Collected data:
━━━━
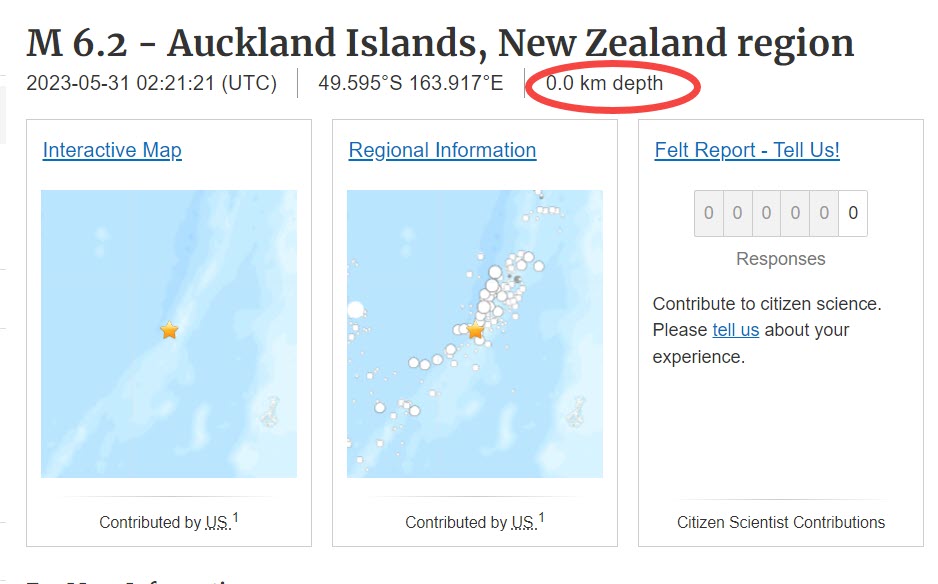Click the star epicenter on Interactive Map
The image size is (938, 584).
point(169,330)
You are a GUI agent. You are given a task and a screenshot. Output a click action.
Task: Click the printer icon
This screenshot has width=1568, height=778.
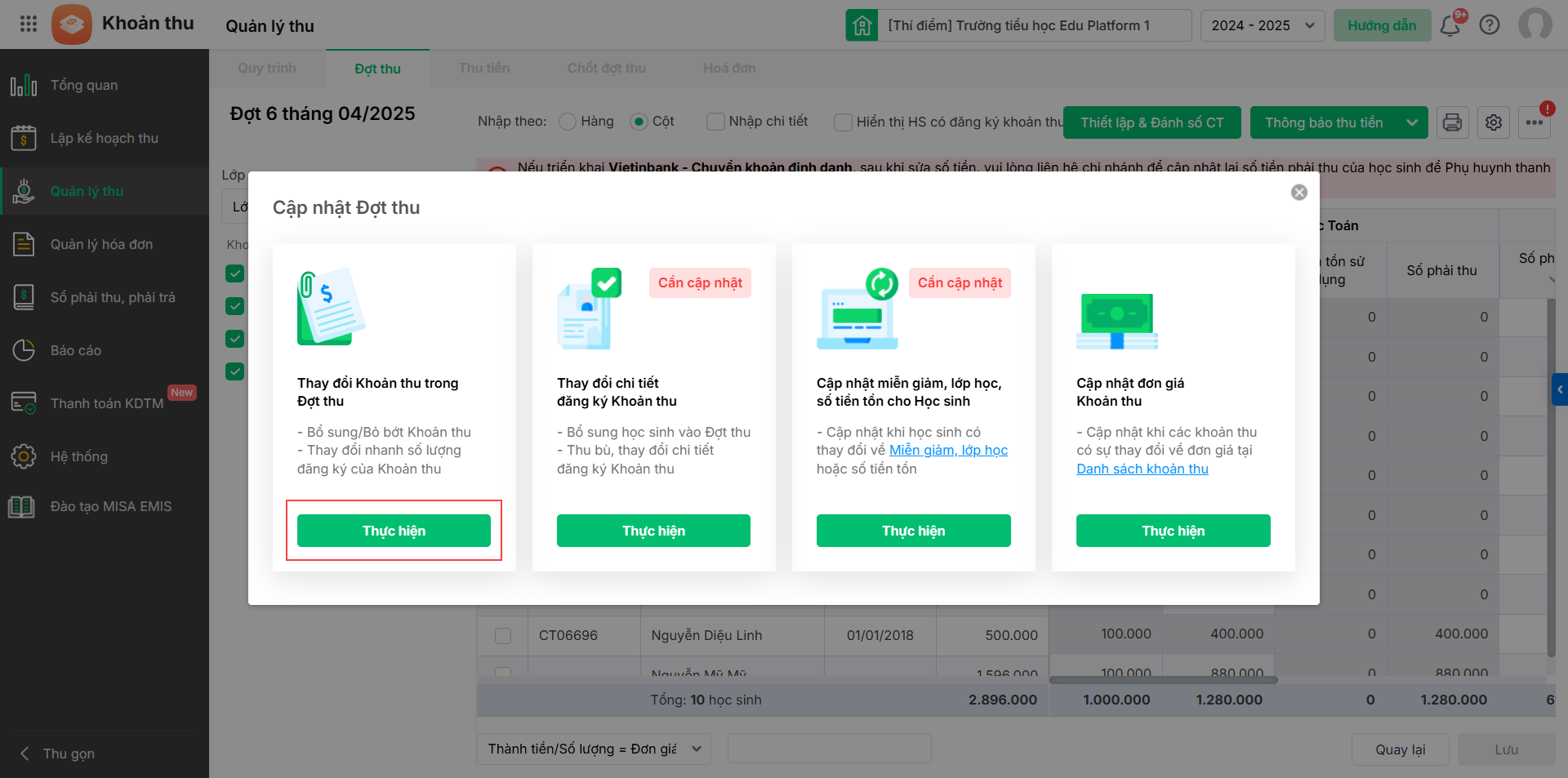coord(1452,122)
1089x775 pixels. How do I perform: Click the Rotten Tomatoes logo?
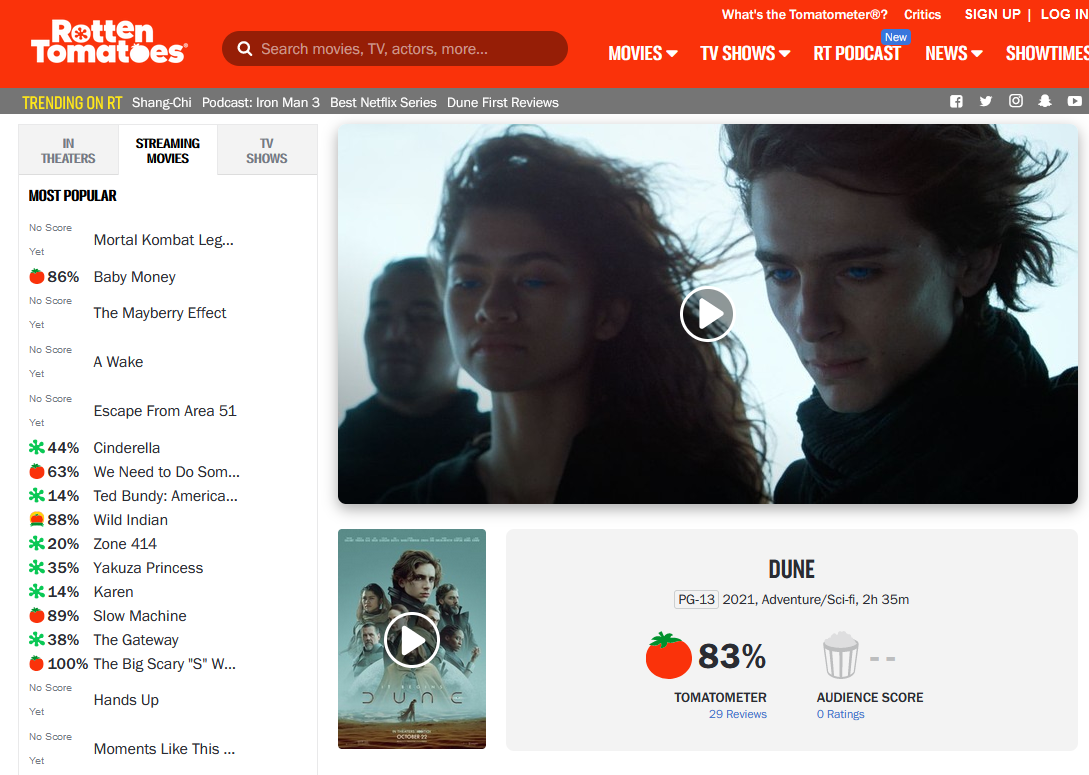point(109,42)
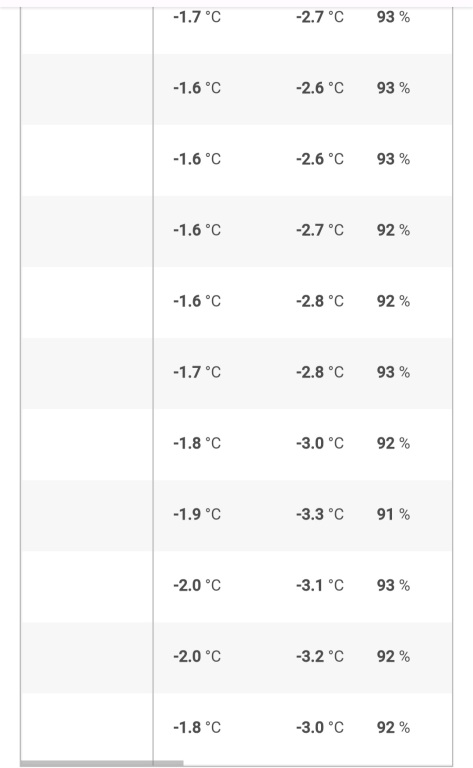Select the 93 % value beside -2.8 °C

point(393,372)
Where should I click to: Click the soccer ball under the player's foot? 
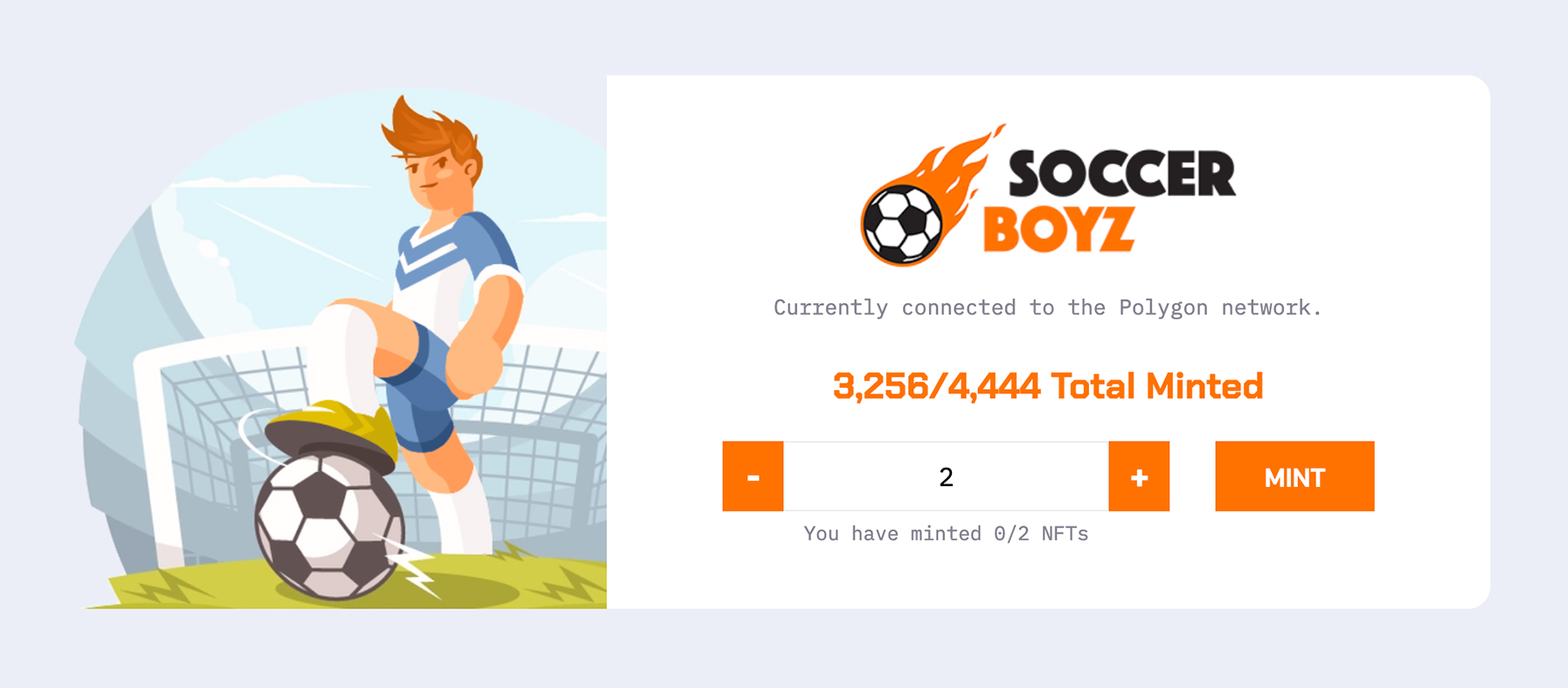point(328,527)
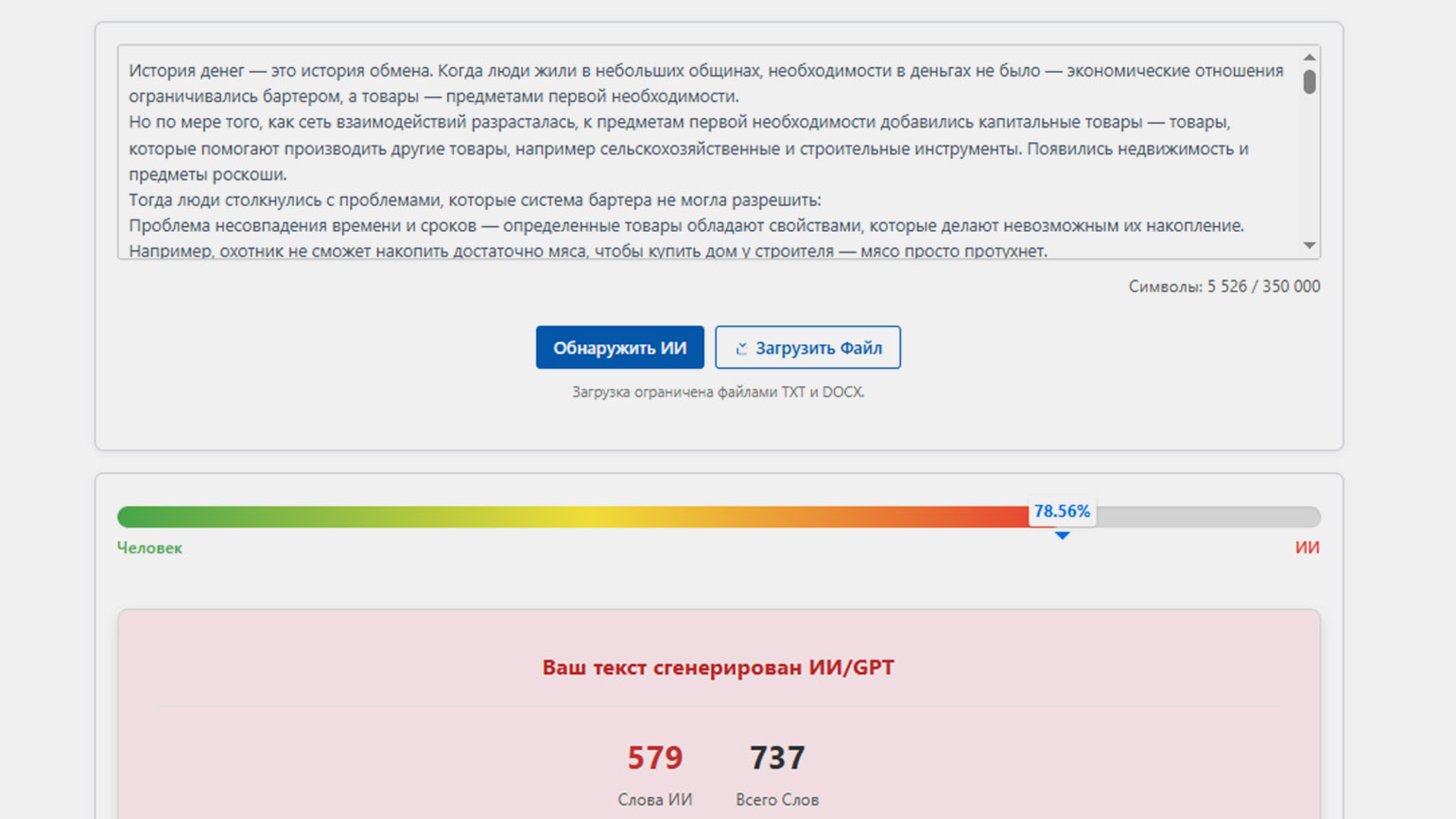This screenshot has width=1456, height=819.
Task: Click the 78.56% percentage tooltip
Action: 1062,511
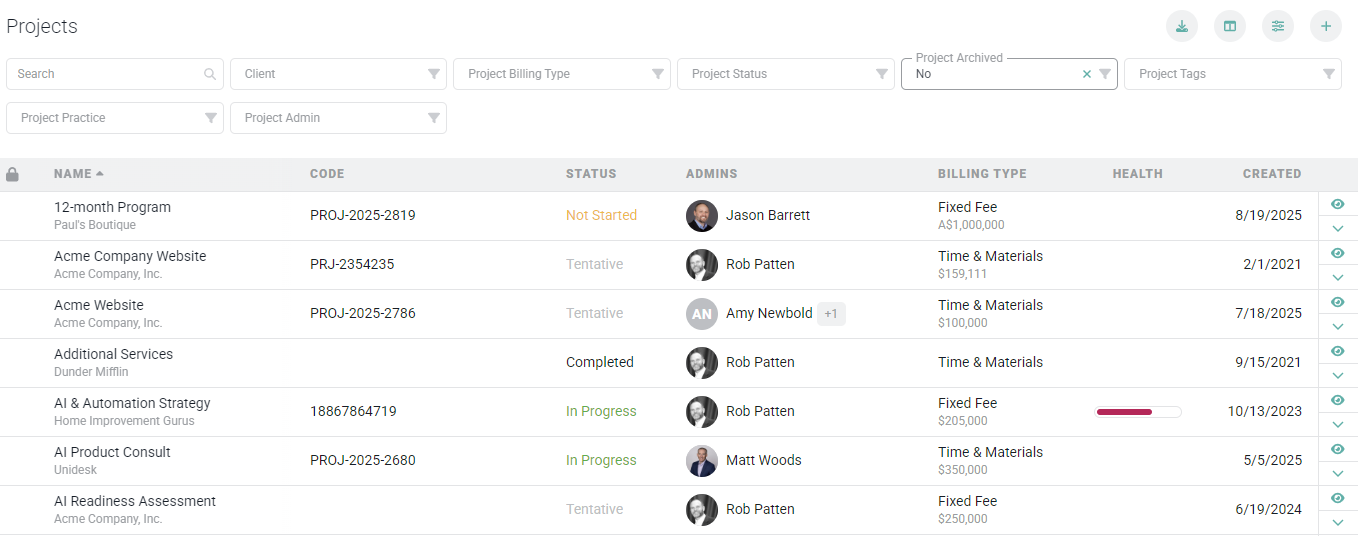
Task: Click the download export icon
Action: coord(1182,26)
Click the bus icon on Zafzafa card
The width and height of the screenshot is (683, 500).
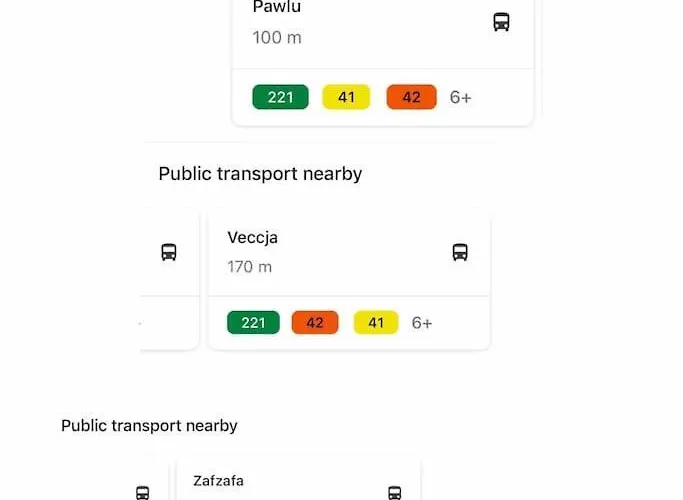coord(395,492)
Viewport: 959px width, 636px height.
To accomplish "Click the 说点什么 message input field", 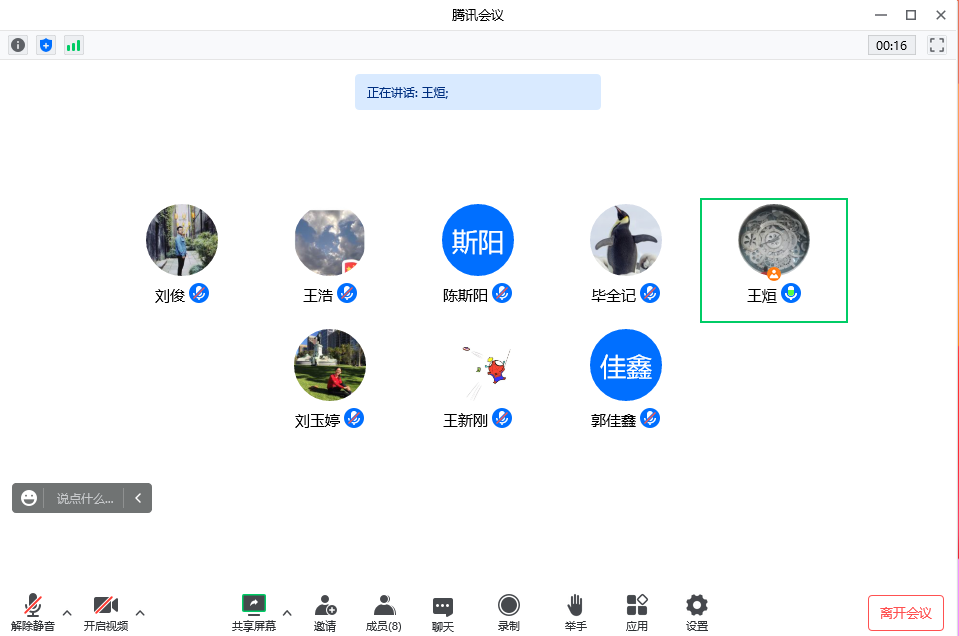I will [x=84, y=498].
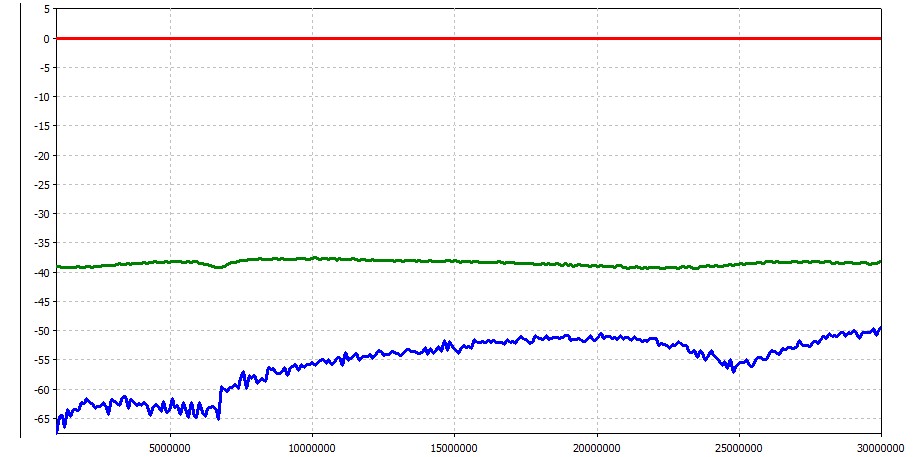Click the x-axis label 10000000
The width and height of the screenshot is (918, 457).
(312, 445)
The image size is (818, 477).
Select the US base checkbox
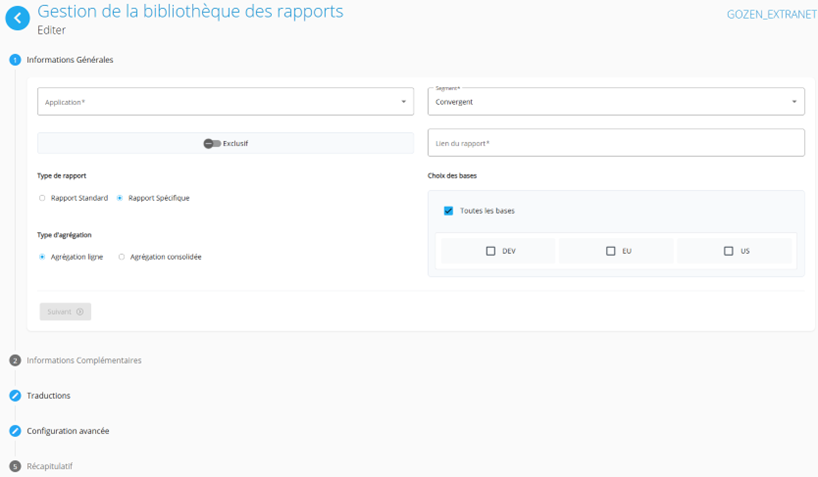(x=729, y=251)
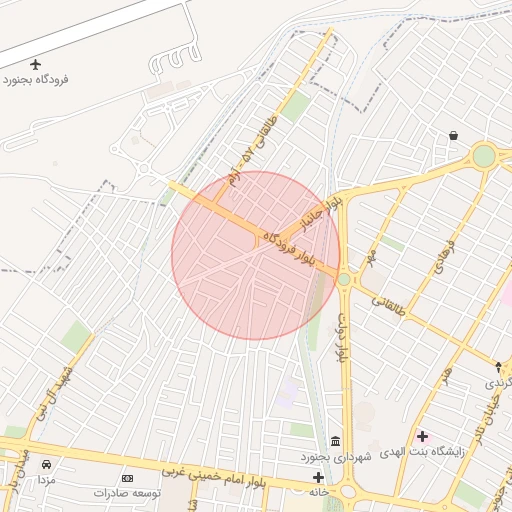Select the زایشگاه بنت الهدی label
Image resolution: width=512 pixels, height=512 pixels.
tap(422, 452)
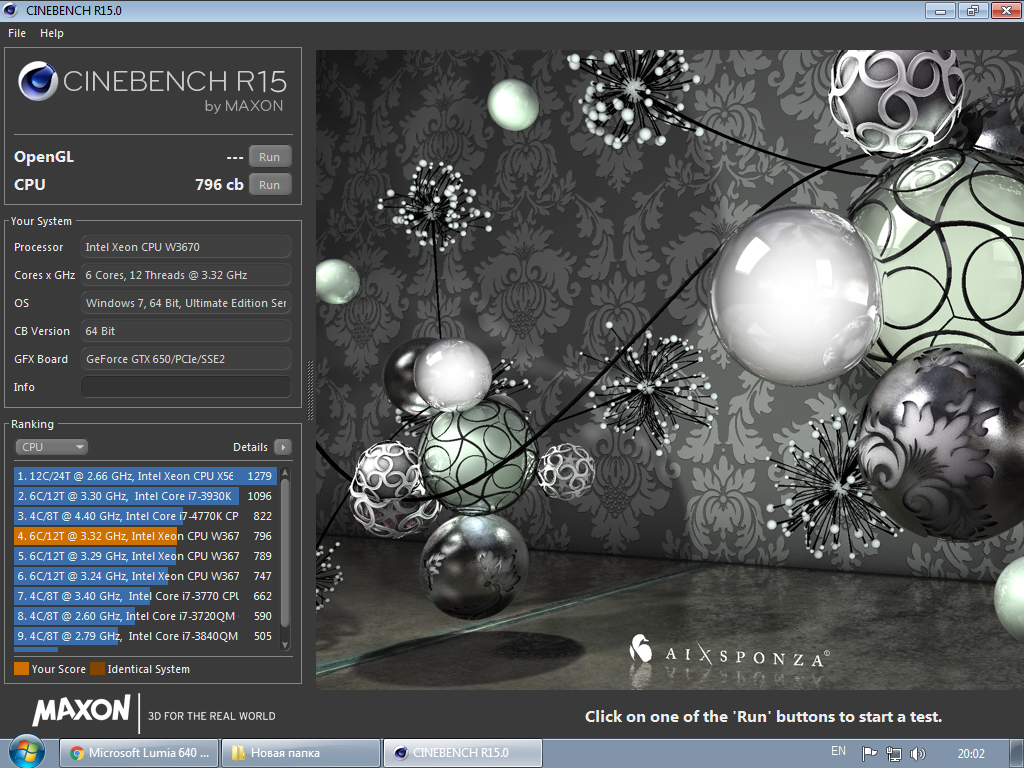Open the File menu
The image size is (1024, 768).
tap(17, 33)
━━━━
TASK PROMPT: Lines from the one above containing "This screenshot has width=1568, height=778." down to the one containing "Viewport: 959px width, 636px height." should be transcribed exactly, with both ends kept and no pictures.

SOLUTION TO THIS TASK:
This screenshot has width=1568, height=778.
coord(1452,122)
1089x775 pixels. How do I perform: Click the Rotten Tomatoes logo?
point(109,42)
Select the 93 % value beside -2.8 °C

point(393,372)
Where should I click to: Click the soccer ball under the player's foot? 
point(328,527)
This screenshot has width=1456, height=819.
Task: Click the 78.56% percentage tooltip
Action: 1062,511
Task: Click the download export icon
Action: coord(1182,26)
Click the bus icon on Zafzafa card
The width and height of the screenshot is (683, 500).
coord(395,492)
Viewport: 959px width, 636px height.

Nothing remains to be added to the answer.